どんなに呼びかけても、返事が返ってくるはずがないのは分かっている。それでも話しかけずにはいられない。
結婚して三年。
真紀の指には俺とつながる指輪がはめられている。
「真紀。今日は三時のおやつに、お菓子をもらったんだよ。ほら、真紀の好きなバームクーヘンだ。起きないと食べちゃうぞ。

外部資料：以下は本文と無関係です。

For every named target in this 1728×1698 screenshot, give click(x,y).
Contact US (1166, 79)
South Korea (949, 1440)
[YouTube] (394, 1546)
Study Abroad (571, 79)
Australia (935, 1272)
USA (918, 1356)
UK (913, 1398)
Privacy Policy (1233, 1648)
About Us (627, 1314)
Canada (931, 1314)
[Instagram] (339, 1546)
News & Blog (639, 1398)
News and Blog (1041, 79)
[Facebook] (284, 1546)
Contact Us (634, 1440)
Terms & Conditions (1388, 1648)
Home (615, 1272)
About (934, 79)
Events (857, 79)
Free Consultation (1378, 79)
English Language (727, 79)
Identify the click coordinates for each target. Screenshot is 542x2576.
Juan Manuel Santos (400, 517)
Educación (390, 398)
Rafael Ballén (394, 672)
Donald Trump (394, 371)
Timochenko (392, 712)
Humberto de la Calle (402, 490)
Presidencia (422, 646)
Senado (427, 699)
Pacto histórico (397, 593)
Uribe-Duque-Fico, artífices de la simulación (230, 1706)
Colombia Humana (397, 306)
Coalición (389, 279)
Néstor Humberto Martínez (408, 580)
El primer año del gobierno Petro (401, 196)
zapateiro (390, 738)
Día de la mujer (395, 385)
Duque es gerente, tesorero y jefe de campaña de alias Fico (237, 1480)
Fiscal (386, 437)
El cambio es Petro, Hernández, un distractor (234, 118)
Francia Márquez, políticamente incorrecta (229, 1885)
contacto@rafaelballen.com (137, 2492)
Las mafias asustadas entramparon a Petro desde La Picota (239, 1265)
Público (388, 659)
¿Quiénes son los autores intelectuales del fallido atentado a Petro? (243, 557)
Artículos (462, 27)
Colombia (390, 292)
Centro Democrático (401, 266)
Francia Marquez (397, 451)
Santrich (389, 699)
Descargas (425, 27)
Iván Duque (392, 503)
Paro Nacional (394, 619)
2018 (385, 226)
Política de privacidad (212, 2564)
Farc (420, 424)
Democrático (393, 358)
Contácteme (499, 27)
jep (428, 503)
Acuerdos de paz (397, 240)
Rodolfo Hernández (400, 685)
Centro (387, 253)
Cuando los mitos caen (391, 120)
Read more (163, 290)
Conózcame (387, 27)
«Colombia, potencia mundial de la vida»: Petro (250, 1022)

……外は気持ちがいいよ。桜の木に蕾がつき始めてる。もうすぐ咲くだろうね……。
でも……もう……」
言葉が詰まる。
あの時、真紀がまだ元気だったあの日。
「ねぇ、お~ね~が~い~。桜を見にいこ~よ~」
真紀は疲れている俺の腕を引っ張って、ドライブに連れて行けとせがんだ。
「連休には連れて行くから。今日は休ませてよ」
「酷いよ、章ちゃん。結婚したら、途端にサービスしなくなったじゃない」
「そんなことないでしょ。ただね、仕事で疲れてるんだよ。真紀を幸せにしたいからこそ、俺も頑張ってるんだから」
「分かるよ~。すっごく分かるの。でもね、私はずっと一人で章ちゃんを待ってるの。家で、ずっと一人で待ってるのよね。せっかくの休みなんだから、休みぐらいは出かけようよ」
「真紀ちゃん……。その気持ちも分かるけどね。俺の気持ちも分かってくれよ」
「分かるけど、わかんない~」
どんなに説明しても、あの時だけは許してもらえずに、結局桜見物にでかけたのだ。
実際、結婚してから仕事の責任も大きくなり、疲れは度を越していた。真紀の言うことも分かるが、残業続きの体は悲鳴を上げ始めていた。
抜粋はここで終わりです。